Listed entries: Begin

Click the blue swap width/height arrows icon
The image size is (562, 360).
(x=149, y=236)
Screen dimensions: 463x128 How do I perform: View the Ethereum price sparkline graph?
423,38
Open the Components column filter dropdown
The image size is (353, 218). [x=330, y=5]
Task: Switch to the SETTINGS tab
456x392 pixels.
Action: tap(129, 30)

Listed entries: End
Listed entries: Begin

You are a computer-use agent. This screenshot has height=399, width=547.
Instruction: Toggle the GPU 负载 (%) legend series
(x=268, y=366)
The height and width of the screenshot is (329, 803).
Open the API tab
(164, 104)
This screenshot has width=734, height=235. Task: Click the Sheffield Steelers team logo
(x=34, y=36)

Listed entries: End

- What is required: Please give back exactly the lines of the listing above that run from the one containing "Click the blue swap width/height arrows icon" through the one containing "Task: Switch to the SETTINGS tab", and only those.

- Solution for this task:
Click the blue swap width/height arrows icon
The image size is (562, 360).
(x=149, y=236)
Screen dimensions: 463x128 How do I perform: View the Ethereum price sparkline graph?
423,38
Open the Components column filter dropdown
The image size is (353, 218). [x=330, y=5]
Task: Switch to the SETTINGS tab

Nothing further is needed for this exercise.